Im Dezember 2021 kam Marc Holze als „Interim“, also Zwischenlösung, nach Quedlinburg, ein halbes Jahr später wurde er gewählt und ihm die anspruchsvolle Stelle des Kantors übertragen.


Die Aufzählung der Aufgabenbereiche umfasste viele Punkte und Superintendent Jürgen Schilling zählte sie in seiner Ansprache zur Verabschiedung am 28. September 2025 in der St.Nikolai-Kirche auf um festzustellen: Es ist ein besonders hohes Arbeitspensum, eine große Menge an Aufgaben in einer kleiner werdenden Kirche. Dazu gehört die Leitung unterschiedlicher Chöre, der Quedlinburger Musiksommer, Kontakte zu Ehren- und Hauptamtlichen in der Gemeinde und außerhalb u.v.a.m. 

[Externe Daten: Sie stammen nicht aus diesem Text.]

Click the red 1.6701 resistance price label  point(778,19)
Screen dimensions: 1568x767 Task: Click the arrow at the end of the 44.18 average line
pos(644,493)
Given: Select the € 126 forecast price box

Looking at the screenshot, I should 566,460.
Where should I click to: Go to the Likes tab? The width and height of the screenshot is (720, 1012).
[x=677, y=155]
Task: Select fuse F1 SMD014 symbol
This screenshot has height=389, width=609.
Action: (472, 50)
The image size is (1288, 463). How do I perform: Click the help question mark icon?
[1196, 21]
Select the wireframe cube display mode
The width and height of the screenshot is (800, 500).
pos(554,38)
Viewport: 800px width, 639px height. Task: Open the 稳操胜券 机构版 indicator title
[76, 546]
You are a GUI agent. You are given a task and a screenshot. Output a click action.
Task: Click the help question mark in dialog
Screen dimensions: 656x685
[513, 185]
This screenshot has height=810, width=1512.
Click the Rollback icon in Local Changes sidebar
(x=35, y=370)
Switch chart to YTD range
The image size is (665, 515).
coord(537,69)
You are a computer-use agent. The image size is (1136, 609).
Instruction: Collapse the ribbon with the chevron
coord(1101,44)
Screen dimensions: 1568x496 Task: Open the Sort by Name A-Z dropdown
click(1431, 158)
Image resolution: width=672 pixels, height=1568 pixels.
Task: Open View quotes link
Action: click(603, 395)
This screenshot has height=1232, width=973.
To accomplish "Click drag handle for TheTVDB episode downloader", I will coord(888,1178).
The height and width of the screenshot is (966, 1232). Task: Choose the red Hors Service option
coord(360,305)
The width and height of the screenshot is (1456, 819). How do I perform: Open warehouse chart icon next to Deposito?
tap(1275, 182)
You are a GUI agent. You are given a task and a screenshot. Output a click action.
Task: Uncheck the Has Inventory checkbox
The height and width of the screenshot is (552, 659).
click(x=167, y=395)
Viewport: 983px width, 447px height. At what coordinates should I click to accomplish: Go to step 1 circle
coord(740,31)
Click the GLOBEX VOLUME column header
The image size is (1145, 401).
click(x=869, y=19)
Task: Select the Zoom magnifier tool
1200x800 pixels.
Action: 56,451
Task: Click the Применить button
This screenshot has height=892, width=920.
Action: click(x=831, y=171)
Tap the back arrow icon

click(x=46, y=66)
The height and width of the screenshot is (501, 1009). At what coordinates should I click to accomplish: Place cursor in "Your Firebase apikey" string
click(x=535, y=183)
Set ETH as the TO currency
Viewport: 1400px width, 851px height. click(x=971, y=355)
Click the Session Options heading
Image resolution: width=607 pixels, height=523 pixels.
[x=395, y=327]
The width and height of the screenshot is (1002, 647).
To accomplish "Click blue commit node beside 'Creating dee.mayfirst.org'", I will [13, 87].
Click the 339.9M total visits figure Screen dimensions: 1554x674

Im Abschlussgespräch fragte er den Musiker: „Steht über Ihrem Weggehen für Sie mehr die Über¬schrift „Abschied“ oder eher „Aufbruch“? Und er sagte: Aufbruch.“ 


Einer der Lieblingschoräle von Marc Holze ist „Wir pflügen und wir streuen“. Dazu der Superintendent:
„Das Lied nimmt die Spannung auf, unter der wir als Menschen stehen: Wir können in unserem Leben sehr viel wollen, wir streben nach dem Besten, dem Höchsten, und wir stellen ja auch tatsächlich, jede und jeder von uns, viel auf die Beine. Zugleich stoßen wir immer wieder an Grenzen. Und müssen feststellen: Vieles liegt dann doch nicht in meiner Hand. Ich würde gern, aber … Die Konsequenz: Ich muss auch abgeben können. „Wuchs und Gedeihen“ ist dann Gottes Sache. Und der geht manchmal andere Wege, als es uns gefällt. Darüber dennoch dankbar bleiben, ist ein Geschenk unseres Glaubens! Und auf Neues hoffen, auf den Neubeginn setzen-können ebenso.“


Vor der Entpflichtung von seinem Dienst sagte Jürgen Schilling: „Wir sagen Danke: Danke für allen Einsatz. Für jeden Ton und jeden Taktschlag, für jede Probe und jedes Konzert, sogar für jedes Podest, für das Sie sich verantwortlich sahen, und jede Abrechnung, die erfolgt ist. Danke insbesondere für die Ihnen innewohnende Freundlichkeit, Bescheidenheit, Zugewandtheit. Wir hoffen, dass Quedlinburg ein Platz in Ihrem Herzen behält. Wir setzen darauf, dass Ihnen die Erfahrungen, die Sie hier machen durften, ein Gewinn sind. Für den Übergang und den Neubeginn in neuer Stelle wünschen wir Ihnen von Herzen Gottes reichen Segen.“


Bewegend war, wie viele mit zum Altar kamen, um ihm segnend die Hände aufzulegen.


Von Catherine Wünschiers, der GKR-Vorsitzenden, gab es Dankesworte und einen großen Blumenstrauß und im Anschluss an den Gottesdienst weitere Grußworte und Segenswünsche bei Sekt und Häppchen und Dankesworte von Marc Holze.

Gott hilft uns anzunehmen und loszulassen.
Gott trägt uns durch den Abschied hindurch.